Aprendi muito com meu primo Lili do Xisto! Trabalhei com ele cerca de dois anos e sempre que me orgulho de ser ético, corajoso e mostrar amor e doçura eu me lembro dos nossos melhores momentos. Morava em sua casa e dormia no quarto com as suas crianças. Eu era realmente uma pessoa de casa. Creio que herdei muito dele, outras vezes acho até que é seu próprio espírito que baixou em mim, tantas são as semelhanças de nossas atitudes e ações de indignação e rebeldia.  Quando me flagro fazendo uma das mais arriscadas aventuras, a primeira imagem que me vem à mente é a do Gordão, como ele mesmo se nomeava.

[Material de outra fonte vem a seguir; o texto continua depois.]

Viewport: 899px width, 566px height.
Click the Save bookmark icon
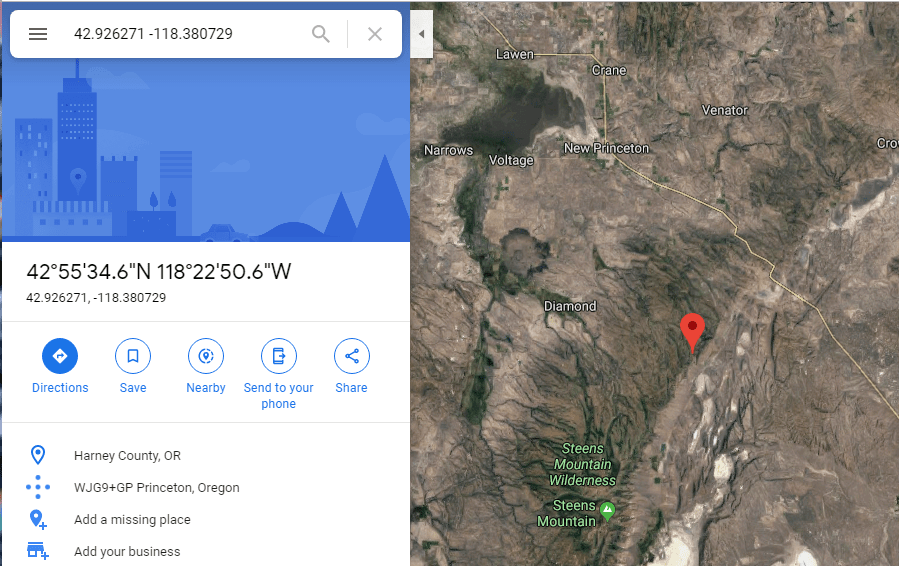tap(133, 356)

Talvez a maior prova disso é que me inspirei no traço de sua assinatura HelyCampos para bordar a minha, VerlyCampos, quase idêntica à dele.

Comentários
  • antonio carlos LOCÔ 5049 dias atrás

    CARO VERLI, FOI COM GRANDE ALEGRIA QUE HOJE LI SEUS ESCRITOS NO PORTAL METRO, VEJO QUE VC COMO A MAIORIA DOS QUE SAEM DO INTERIOR, COMO EU, AINDA GUARDAMOS DENTRO DE NÓS A HISTÓRIA QUE VIVEMOS E OUVIMOS EM NOSSA INFÂNCIA QUE FELIZMENTE É MUITO RICA. PARABÉNS, CONTINUE A NOS LEMBRAR DE NOSSA ORIGEM.

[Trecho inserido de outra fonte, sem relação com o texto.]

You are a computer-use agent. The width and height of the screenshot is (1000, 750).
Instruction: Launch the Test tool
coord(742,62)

  • Carlos Foscolo 5272 dias atrás

    Também conheci o Lili,quando tinha, se não me engano, sua loja defronte a casa de meu sogro Hélio Lacerda. Não tive, infelizmente, a oportunidade de muitos contatos com ele, pois faleceu ainda muito jovem, mas sempre ouvi falar deste seu lado “gozador” e também de sua brilhante inteligência, legado que com certeza deixou para suas filhas e filho. Sua esposa, Dona Elza, foi minha professora de artes, no “Grupo Escolar Jacinto Campos” e sempre foi uma pessoa muito envolvida em atividades comunitárias e sociais. Lembro-me do Dr.Chiquinho, vestindo sua costumeira bermuda — o que chamava a atenção de todos — acompanhado de seu motorista alto, moreno e forte, parados, com frequência, em frente da loja do Lili, onde mais tarde seria a “Loja do Celino”.
    Meu saudoso amigo Edmundo (Gerson Edmundo de Castro) que era proprietário do Bar Calhambeque, ex-Bar do Roscão, onde todo esse pessoal se reunia para as brincadeiras, gostava de contar as estórias do Lili e de suas gozações com os tipos populares. Dizia o Edmundo que o Coreba — que eu não conheci — quando se aproximava de uma roda e era ignorado, ele mesmo dizia: “Coreba está!” E, aí, tudo começava.
    Mais uma página da história pompeana para nosso deleite.
    Obrigado, Tião!

  • Grijalva Maria de Campos/Belo Horizonte 5317 dias atrás

    Tião,
    Parabéns, ótimo este texto por trazer à tona este personagem que tanta influência teve dentro da história politica e social de Pompéu. Seu artigo me traz doces recordações da minha infância, devido à ligação do meu pai com o Xisto e todos os seus filhos, dos quais era muito amigo. Eu me recordo do Lili, mas como era muito criança e saí de Pompéu cedo para estudar fora, não cheguei a conhecê-lo nos detalhes que aqui você nos relata, de ser ele uma pessoa brincalhona, alegre e comunicativa. Sei que era muito amigo do meu irmão, o Hipólito e além disto foi sócio do meu pai na fábrica de laticinios. Vale lembrar aqui que a expressão “Coreba” até hoje ainda é muito usado em Pompéu quando se trata de fazer gozação com uma pessoa e a mesma fica chateada mas depois volta para provocar.
    Um grande abraço,
    Grijalva

  • Marcos Leonel de Campos 5318 dias atrás

    Ótimo, para nós pompeanos. Conhecer a história de pessoas que ajudaram a construir nossa cidade é muito importante. Não cheguei a conhecer o Sr Hely Campos. Mas esta família Campos, são conhecidos pela inteligência, bons políticos e articuladores. Conheço sua esposa e filhos que continuam este lavrado.